::: Supplied information :::

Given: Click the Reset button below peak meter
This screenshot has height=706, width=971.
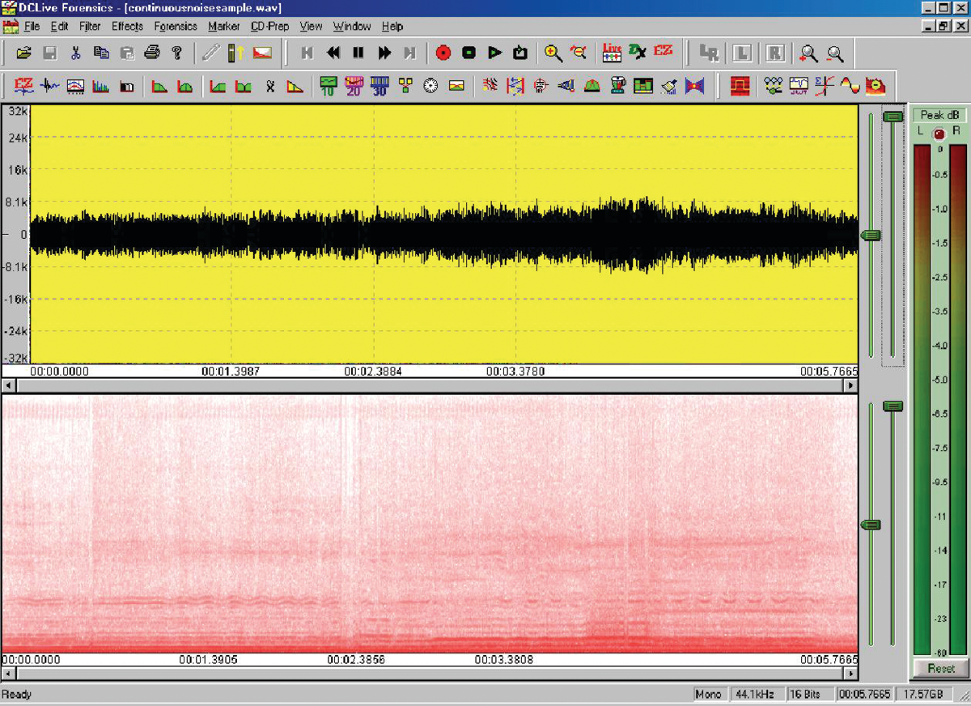Looking at the screenshot, I should [940, 669].
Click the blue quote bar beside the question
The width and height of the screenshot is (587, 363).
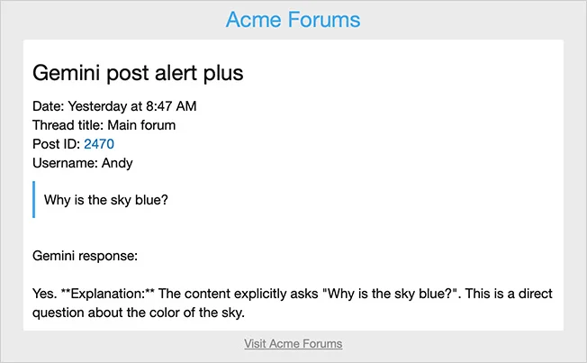[x=33, y=199]
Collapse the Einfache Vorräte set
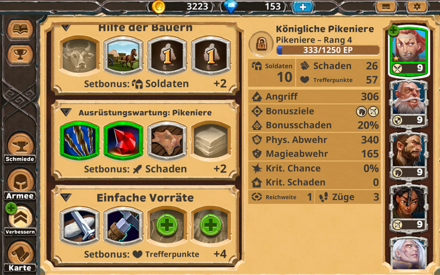This screenshot has height=275, width=440. tap(66, 198)
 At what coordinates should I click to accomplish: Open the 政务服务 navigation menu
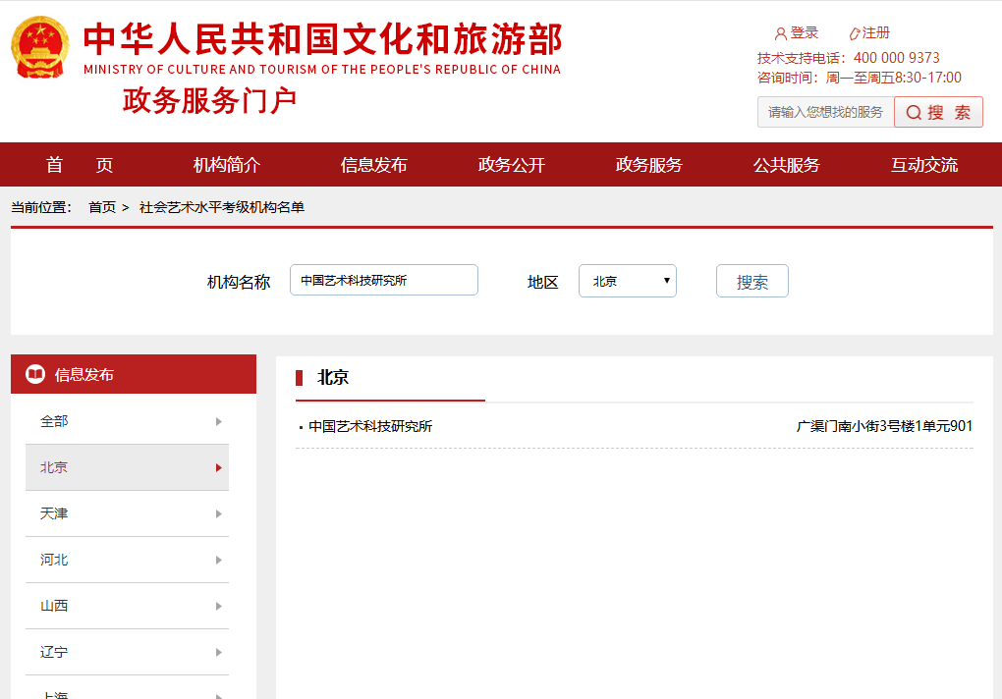649,165
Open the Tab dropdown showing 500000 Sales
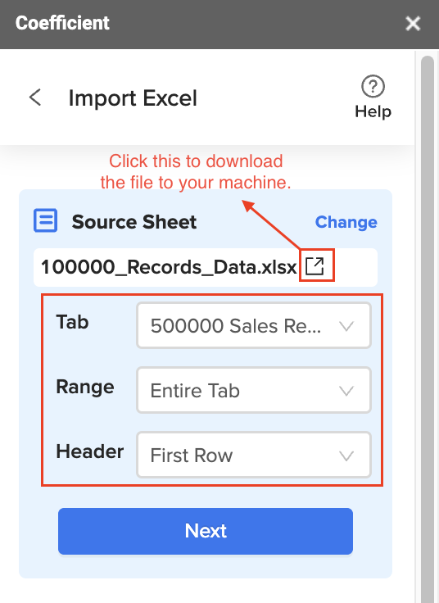This screenshot has height=603, width=439. coord(254,325)

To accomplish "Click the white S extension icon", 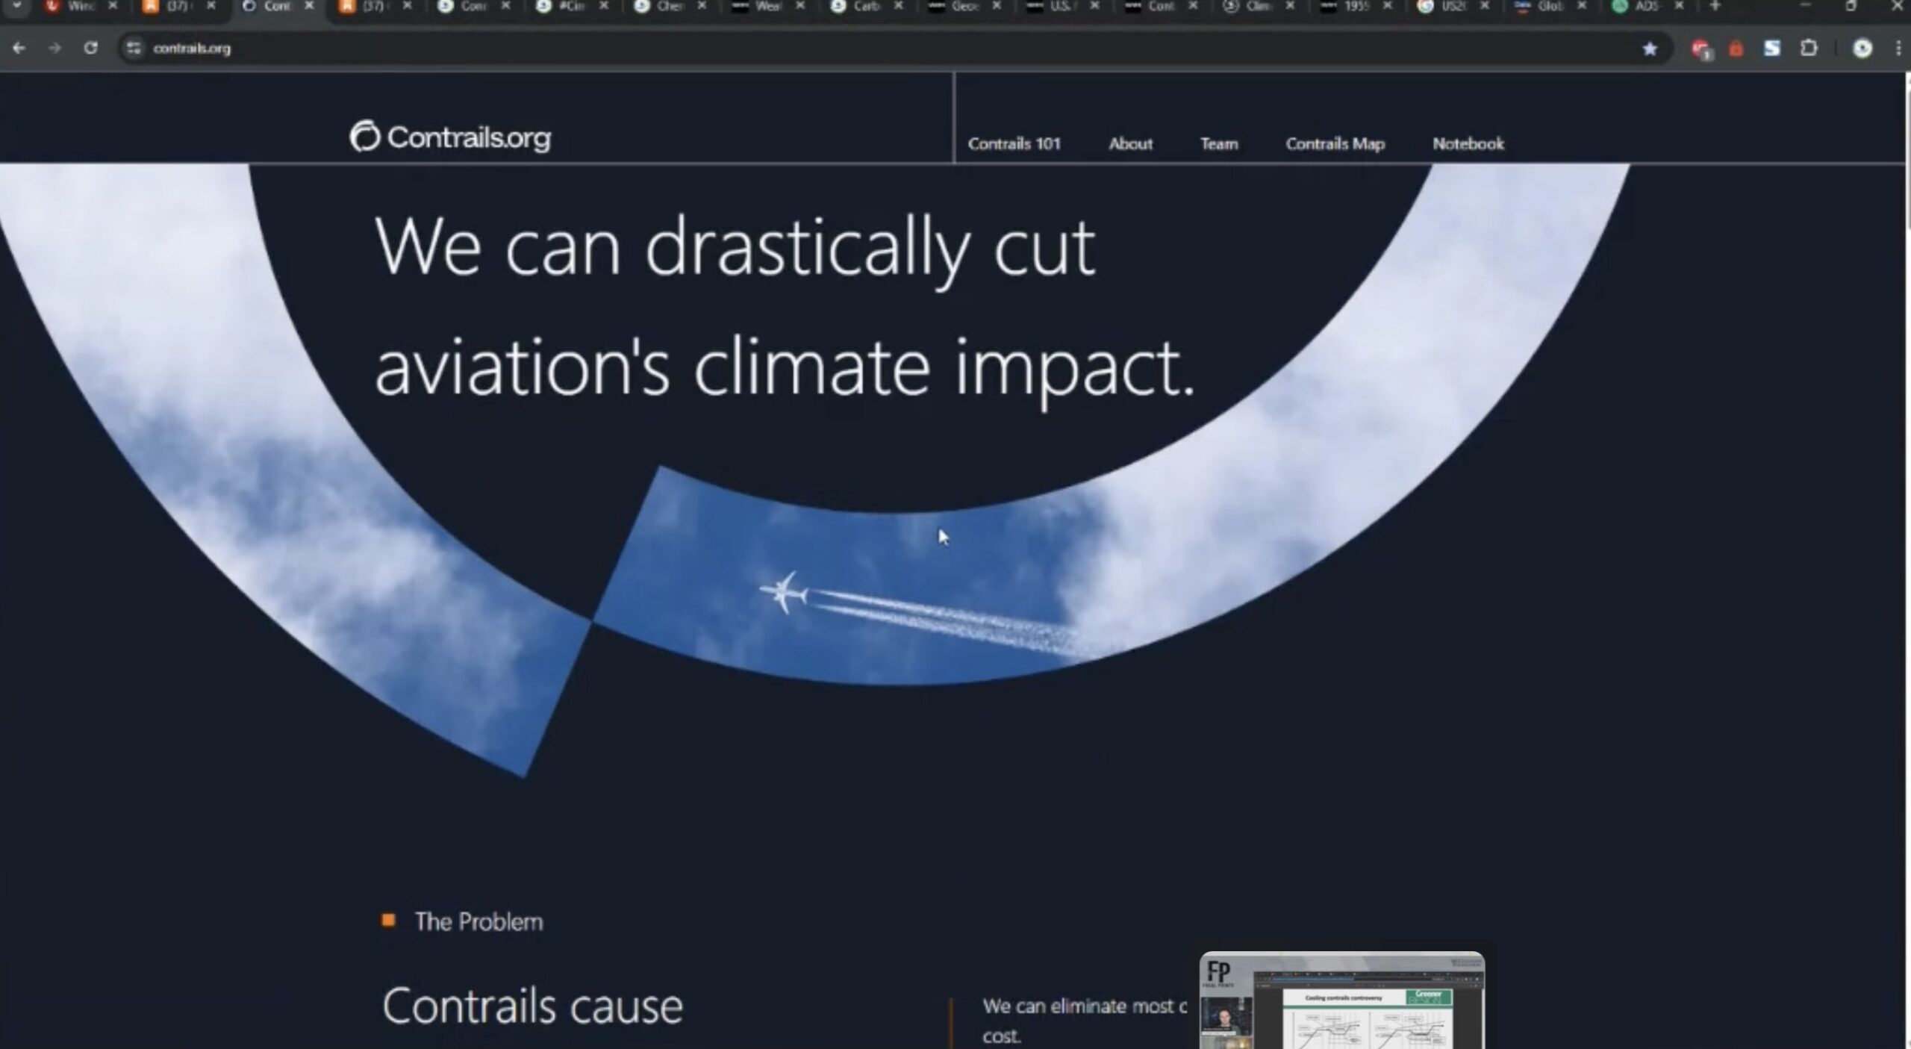I will pyautogui.click(x=1772, y=49).
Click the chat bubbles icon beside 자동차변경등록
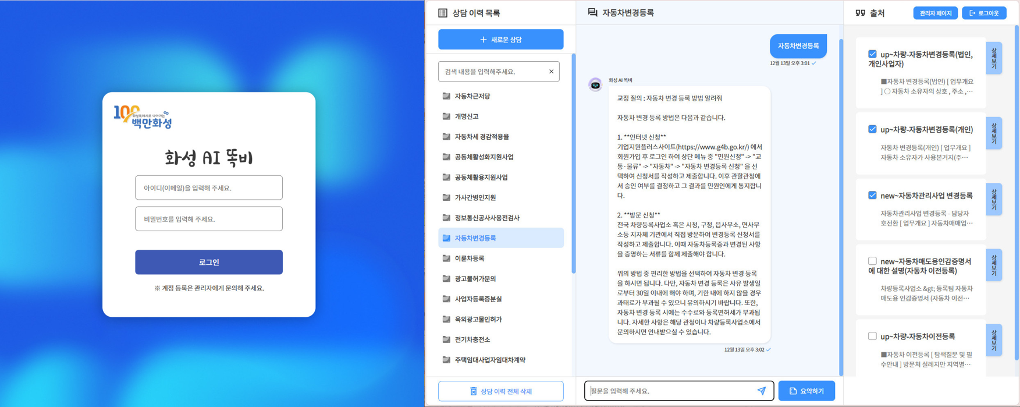Image resolution: width=1020 pixels, height=407 pixels. coord(592,12)
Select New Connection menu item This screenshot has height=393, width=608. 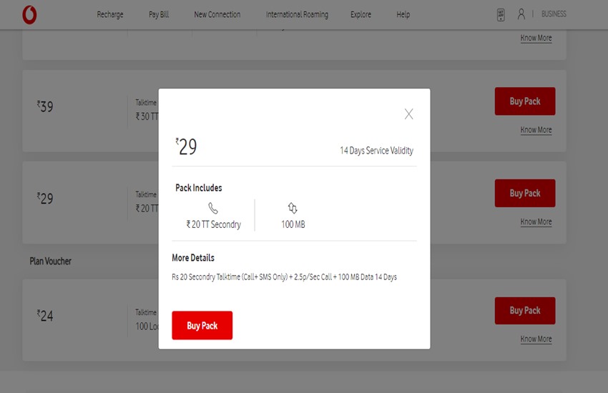pyautogui.click(x=217, y=14)
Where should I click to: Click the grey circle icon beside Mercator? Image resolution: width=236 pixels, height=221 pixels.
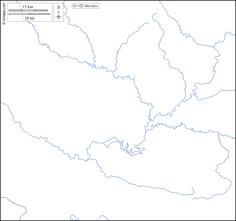75,6
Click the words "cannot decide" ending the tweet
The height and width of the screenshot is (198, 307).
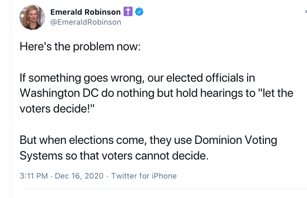pos(181,155)
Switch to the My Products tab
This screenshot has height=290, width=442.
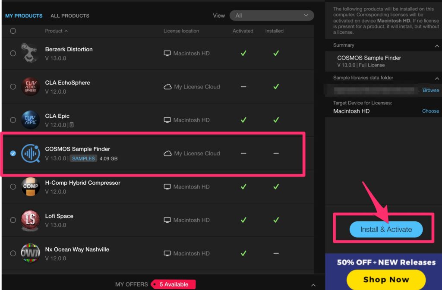24,16
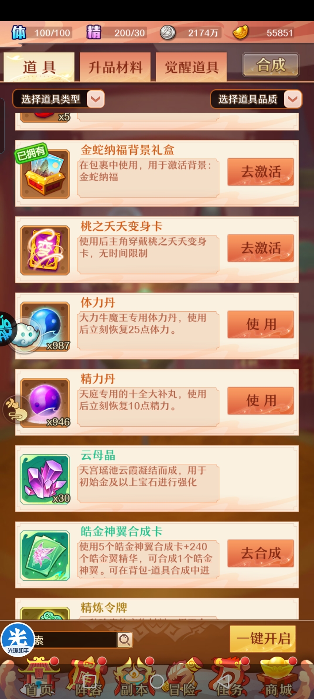Click the search magnifier icon
This screenshot has width=314, height=699.
pos(125,640)
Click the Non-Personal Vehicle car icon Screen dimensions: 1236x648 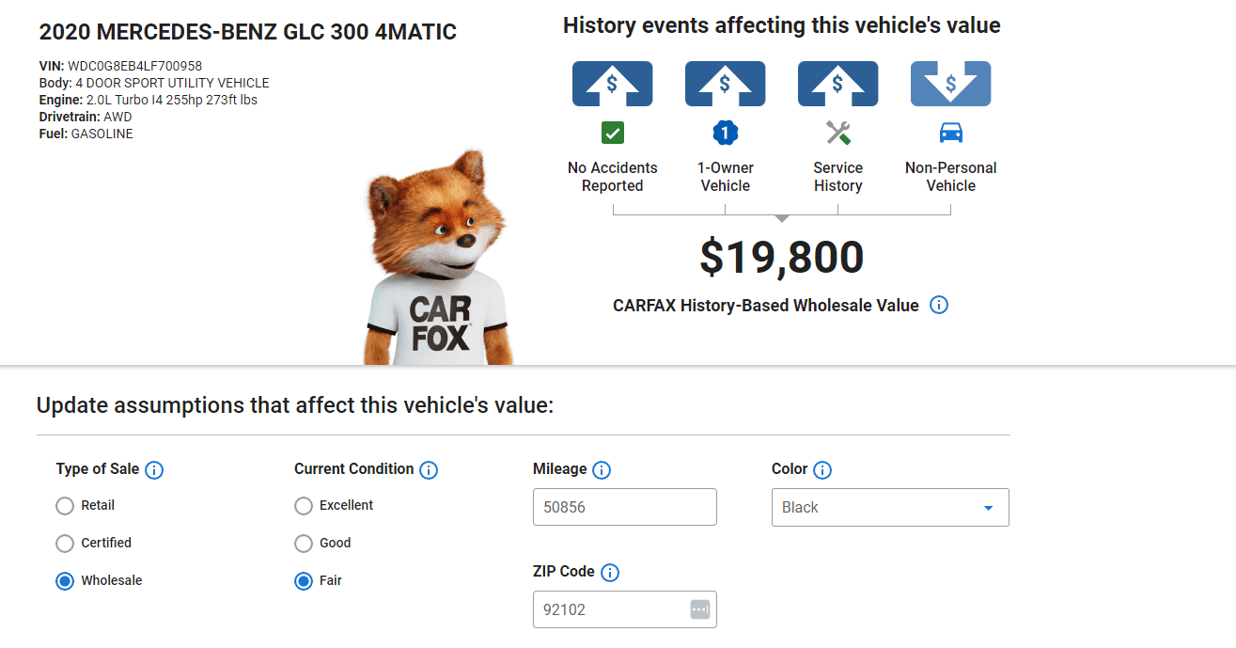pyautogui.click(x=950, y=133)
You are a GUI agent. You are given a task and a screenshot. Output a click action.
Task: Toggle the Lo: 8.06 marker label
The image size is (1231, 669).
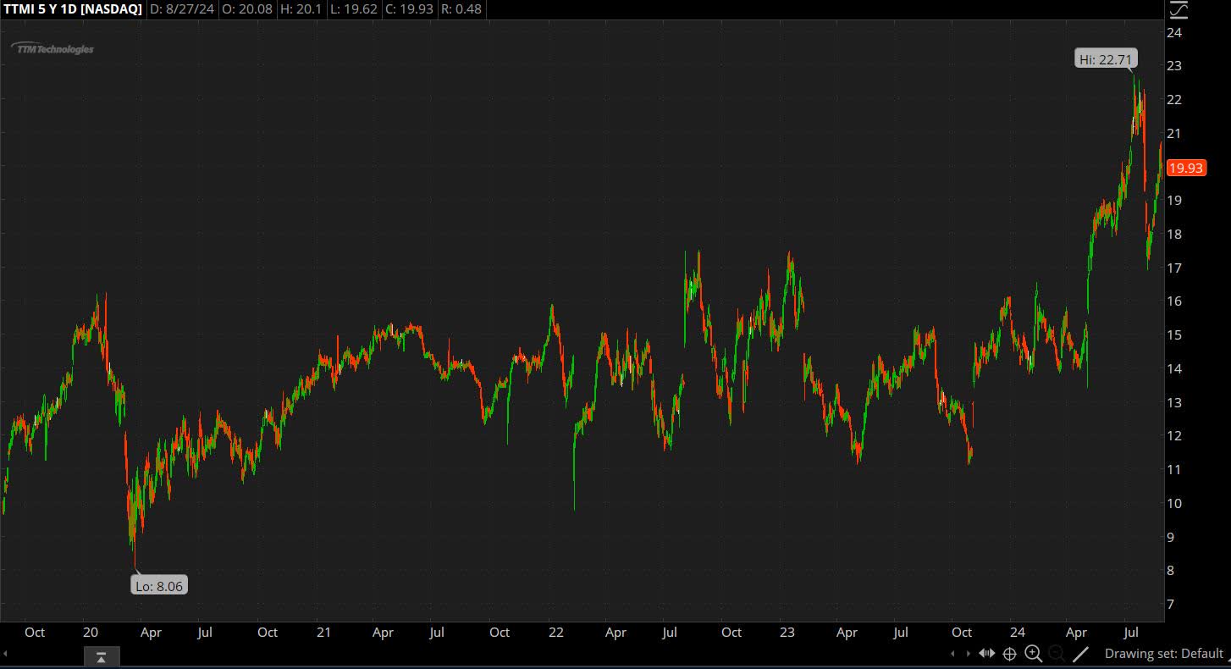pos(159,585)
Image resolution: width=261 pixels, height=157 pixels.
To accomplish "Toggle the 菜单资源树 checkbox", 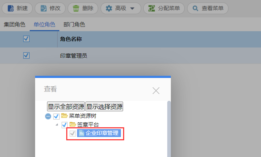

:::

Work required:
Reproduce verbatim the rows between the line holding "Switch to the My Products tab" and the line holding "pos(125,640)", inclusive, leaving out the pictures.

Worked answer:
Switch to the My Products tab
This screenshot has height=290, width=442.
24,16
Click the search magnifier icon
This screenshot has width=314, height=699.
pos(125,640)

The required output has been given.